Coca Cola’s official toilet-cleaning position

As you can imagine, Coke aren’t too keen on having their brand associated with toilets or with chemical abrasiveness. It has a whole page of its website dedicated to ‘Can Coca-Cola be used as a household cleaner?’ where it dismisses as rumour the idea that the popular pop can clean toilets, car batteries, rust, grease or dissolve teeth.

Despite that, it goes on to highlight that no one scrubs at their teeth with cola, or holds a drink in their mouth longer than a few moments. That additional information sounded a little defensive and made me wonder if the ‘rumours’ could actually be true.

“We are unaware of any mechanics using Coke for any purpose other than refreshment. Plain water or vinegar would be as effective and less costly,” remarked Coke.

Hmm, that made me think – after all, the object is to save money, not to terrify my children away from the brown fizzy stuff (although definite potential bonus there once they reach their teenage years).

So, I gave it a go…

How to clean your toilet with cola

Cola vs chemical cleaner
Cola vs chemical cleaner

My local supermarket only had diet cola in its budget range, so I decided to risk that instead of the standard drink.

There were a few different methods online but I went with 1) slosh the drink around the bowl, 2) leave it a while, 3) quick wipe, 4) flush.

Unlike normal toilet cleaner, I didn’t feel a need to hold my breath around the cleaning fluid so wiping the bowl was easier than normal.

Did it work?

Yes. Sorry drinks companies, but the cola did genuinely get my toilet sparkling clean with minimal effort from me. Yikes, I may drink less.

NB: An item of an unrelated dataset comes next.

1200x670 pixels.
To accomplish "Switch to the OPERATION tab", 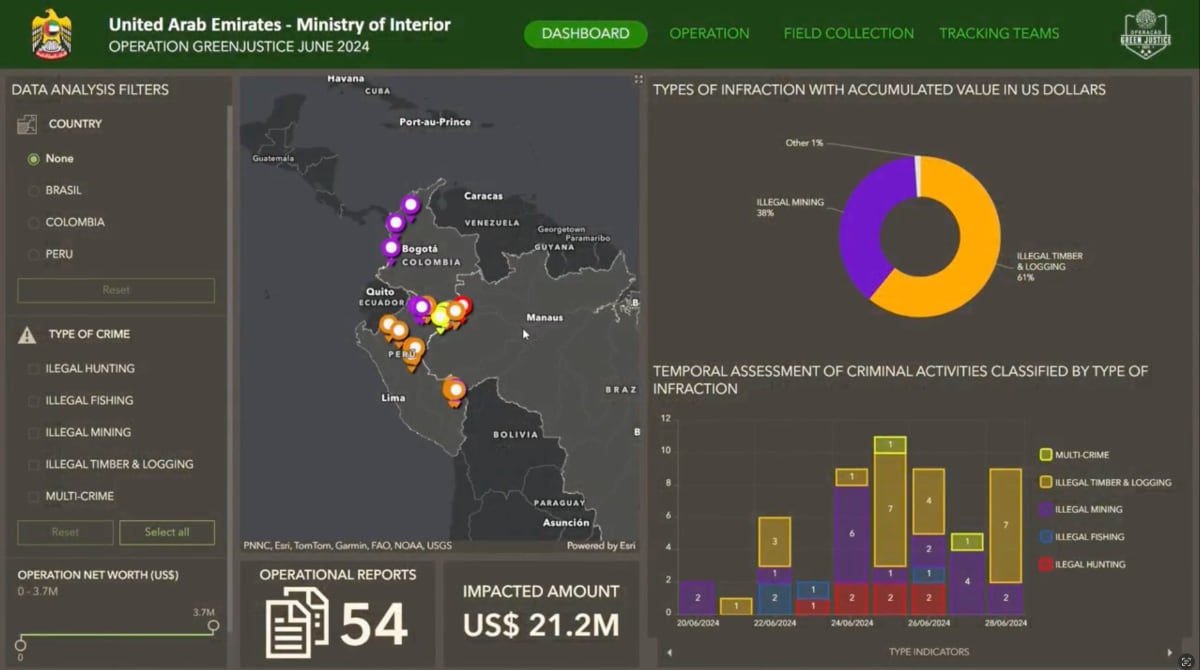I will [709, 33].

However, there have been concerns raised (by my husband) that the stickiness of the cola may encourage bacteria growth. That is a worry with cola that you don’t have with vinegar – or with kill-99%-of-everything, wear-protective-clothing toilet cleaning fluid.

Will it save me money?

I currently pay £2 for 750ml of Harpic toilet cleaner, which probably lasts my three-loo home about six weeks. So we’re talking total expenditure of £17.33 a year, not counting flushing water and rubber gloves as I’d still need those with cola.

One 2lt bottle of Coke costs £1.85 a unit and it took about half the bottle to clean a toilet. That means a toilet cleaner cost-per-clean of 11p a clean and a cola cleaning price of 92p. Coke is right, this won’t save me cash.

However, the basics cola I bought cost 20p for two litres, which would do me two washes. That means 10p a clean – so it just scrapes in at cheaper. However, with an estimated 156 cleans a year that would save me a grand total of £1.56 in 12 months. That’s not even enough to treat myself to a bottle of Coke…

Will I use it again?

There are two pre-schoolers and one puppy in my house, so I am always uneasy about bringing unnecessary chemicals in.  

My current cleaner of choice has dire warnings like: ‘Causes severe burns’, ‘Wear suitable protective clothing, gloves and eye/face protection’, and ‘If swallowed, rinse mouth with water (only if the person is conscious)’. So I like the idea of a cleaning fluid that’s simply a relatively unhealthy soft drink instead.

However, I don’t just want my toilet to look clean; I want it to be clean. And since cola makes no claims about killing 99% of bacteria (and we probably wouldn’t drink it if it did), this is one money-saving technique I will just have to do without.